Fadhil Haidar Sulaeman and Yvette Tanamal, Jakarta – Both laborers and businesses have expressed their concerns over government regulation in lieu of law (Perppu) on job creation, with the issues of minimum wage and job security remaining contested.
In a press briefing held on Tuesday, Indonesian Employers Association (Apindo) chairperson Hariyadi Sukamdani said that businesses were surprised by the sudden announcement of this regulation, as he said that his association was not involved in its discussion.
As a result, Apindo needs more time to "comprehensively" assess more than one thousand pages of the new regulation, which spans to 10 clusters including the ones on manpower issues.
Although stating that Apindo understood the government decision, he said that the new minimum-wage formula in the Perppu, which includes both inflation and GDP growth rate, would shrink the job market.
He said that businesses would prefer to take experienced workers with only slightly higher pay margins, thus risking an increased unemployment rate for the inexperienced workers.
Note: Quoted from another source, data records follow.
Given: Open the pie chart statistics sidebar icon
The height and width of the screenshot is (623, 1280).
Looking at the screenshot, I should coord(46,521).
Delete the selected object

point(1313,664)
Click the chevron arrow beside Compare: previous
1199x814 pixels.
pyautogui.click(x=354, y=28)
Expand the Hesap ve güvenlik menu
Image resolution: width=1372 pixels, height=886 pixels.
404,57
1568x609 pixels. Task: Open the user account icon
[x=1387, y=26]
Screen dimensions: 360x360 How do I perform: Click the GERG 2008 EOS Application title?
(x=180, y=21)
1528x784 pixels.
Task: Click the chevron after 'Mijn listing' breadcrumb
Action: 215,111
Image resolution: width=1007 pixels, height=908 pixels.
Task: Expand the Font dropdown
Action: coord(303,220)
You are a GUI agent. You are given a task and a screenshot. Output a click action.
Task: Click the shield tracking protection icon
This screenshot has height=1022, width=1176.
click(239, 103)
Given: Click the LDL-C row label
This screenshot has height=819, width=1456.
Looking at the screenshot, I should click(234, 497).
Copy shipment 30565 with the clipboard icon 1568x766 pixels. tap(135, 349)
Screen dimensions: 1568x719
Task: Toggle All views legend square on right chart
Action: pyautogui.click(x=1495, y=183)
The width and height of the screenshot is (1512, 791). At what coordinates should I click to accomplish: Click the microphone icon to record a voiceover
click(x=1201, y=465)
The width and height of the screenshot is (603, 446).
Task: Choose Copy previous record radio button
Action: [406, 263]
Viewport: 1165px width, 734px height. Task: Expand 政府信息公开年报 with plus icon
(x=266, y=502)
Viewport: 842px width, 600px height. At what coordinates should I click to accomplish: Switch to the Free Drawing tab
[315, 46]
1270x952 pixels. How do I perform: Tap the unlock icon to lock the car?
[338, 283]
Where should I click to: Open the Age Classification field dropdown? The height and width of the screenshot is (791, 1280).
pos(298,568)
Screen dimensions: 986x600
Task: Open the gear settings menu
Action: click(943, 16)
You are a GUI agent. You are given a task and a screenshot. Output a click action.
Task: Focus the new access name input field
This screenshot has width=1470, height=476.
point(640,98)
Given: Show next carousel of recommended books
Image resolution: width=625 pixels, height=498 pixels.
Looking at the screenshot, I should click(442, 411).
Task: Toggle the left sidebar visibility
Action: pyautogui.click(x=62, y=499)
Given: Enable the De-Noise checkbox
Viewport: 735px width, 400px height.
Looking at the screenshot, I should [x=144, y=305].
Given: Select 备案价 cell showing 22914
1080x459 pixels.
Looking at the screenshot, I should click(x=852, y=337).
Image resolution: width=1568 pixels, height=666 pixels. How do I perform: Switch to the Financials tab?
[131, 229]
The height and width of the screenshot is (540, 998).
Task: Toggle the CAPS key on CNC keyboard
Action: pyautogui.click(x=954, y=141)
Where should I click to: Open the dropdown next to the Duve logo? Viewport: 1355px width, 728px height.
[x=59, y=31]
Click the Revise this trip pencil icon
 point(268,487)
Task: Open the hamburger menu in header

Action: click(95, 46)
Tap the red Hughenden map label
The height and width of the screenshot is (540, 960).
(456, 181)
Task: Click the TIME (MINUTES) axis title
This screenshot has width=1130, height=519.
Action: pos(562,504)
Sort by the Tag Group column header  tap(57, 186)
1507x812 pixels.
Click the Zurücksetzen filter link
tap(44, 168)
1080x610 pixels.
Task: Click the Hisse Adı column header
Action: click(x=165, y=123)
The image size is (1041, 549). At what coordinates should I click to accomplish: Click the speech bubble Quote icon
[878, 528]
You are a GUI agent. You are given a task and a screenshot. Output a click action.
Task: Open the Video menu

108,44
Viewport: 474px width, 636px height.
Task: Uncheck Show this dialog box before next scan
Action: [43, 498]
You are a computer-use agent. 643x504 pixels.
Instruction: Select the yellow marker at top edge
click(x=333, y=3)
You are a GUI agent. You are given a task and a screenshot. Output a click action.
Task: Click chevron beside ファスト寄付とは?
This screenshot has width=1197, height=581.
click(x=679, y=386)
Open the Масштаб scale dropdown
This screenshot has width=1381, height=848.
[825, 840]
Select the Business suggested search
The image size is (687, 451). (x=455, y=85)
Investment would instead flow drastically to capital-intensive industries, he said, but not to labor-intensive industries, due to the higher minimum wage compared to the rest of Southeast Asia, in which Indonesian minimum wage was estimated to be the highest in 2025.
In regards to layoff risk, he said that it was not specifically due to the Perppu and it was "relative" to the situation within each sector, as factors varied from slow recovery from the COVID-19 pandemic to a hit in export demand.
"The shrinking job market will continue for some time," Hariyadi told reporters.
Speaking at the same event, Indonesian Palm Oil Producers Association (Gapki) chairperson Joko Supriyono said that he supported the advice of Apindo concerning the issue of the Perppu, particularly since the crude palm oil (CPO) sector was a labor-intensive industry.
He said that manpower expenses composed around 40 to 45 percent of operational costs and CPO industries compensated wages with non-money benefits, such as housing, electricity and water facilities. "We are struggling to avoid layoffs," Joko told reporters.
Laborers' diplomatic actions
In a virtual press conference held on Monday evening, Labor Party chairperson Said Iqbal announced that "diplomatic actions" would be taken to convince President Joko "Jokowi" Widodo to "not enforce the Perppu", believing that the President would heed to labor's voices.
"Because the party that made this [Perppu] was not Pak President Jokowi, but the team from the Office of the Coordinating Economic Minister," Said told reporters, even assuming that the Manpower Ministry is not involved in the decision-making process.
If negotiations did not work out, the Party would file a judicial review to the Constitutional Court (MK), but noting that such actions would need to be consulted with legal experts first, particularly on whether Perppu could be brought to the court in the first place.
Regarding large-scale demonstrations, Said told reporters that his party had yet to mobilize the laborers as he was currently awaiting response from the executive and legislative branch of the government.
"Madness, this is madness," Said continued. "I pity the President; the Office of Coordinating Economic Ministry should take responsibility."
Indonesian Workers Union Association (ASPEK) president Mirah Sumirat also called for the government to repeal the Perppu and instead introduce another Perppu that would nullify the job creation law.
She said that the Perppu content was almost similar to the Job Creation Law, the regulation that laborers have been asking the government to repeal due to its perceived bias to very pro-employers, while revision has been kept insignificant.
One of the main issues that disappoints her was the continuation of using a government implementing regulation (PP) as a derivative rule, which she believed lacks checks and balances.
"The Indonesian people have always been an object of exploitation to the capital owners, where they use the House of Representatives and the government [for this exploitation]," Mirah said.
Previously, Jokowi argued on Friday that the Perppu was needed because Indonesia had been "threatened" by global uncertainties, noting the warnings made by the International Monetary Fund, even as the country's current economic situation "looks fine".
The Perppu was a solution to provide legal certainties, Jokowi asserted, that were key to attract both domestic and foreign investors, adding that the main fronts of economic growth in 2023 are "investment and export".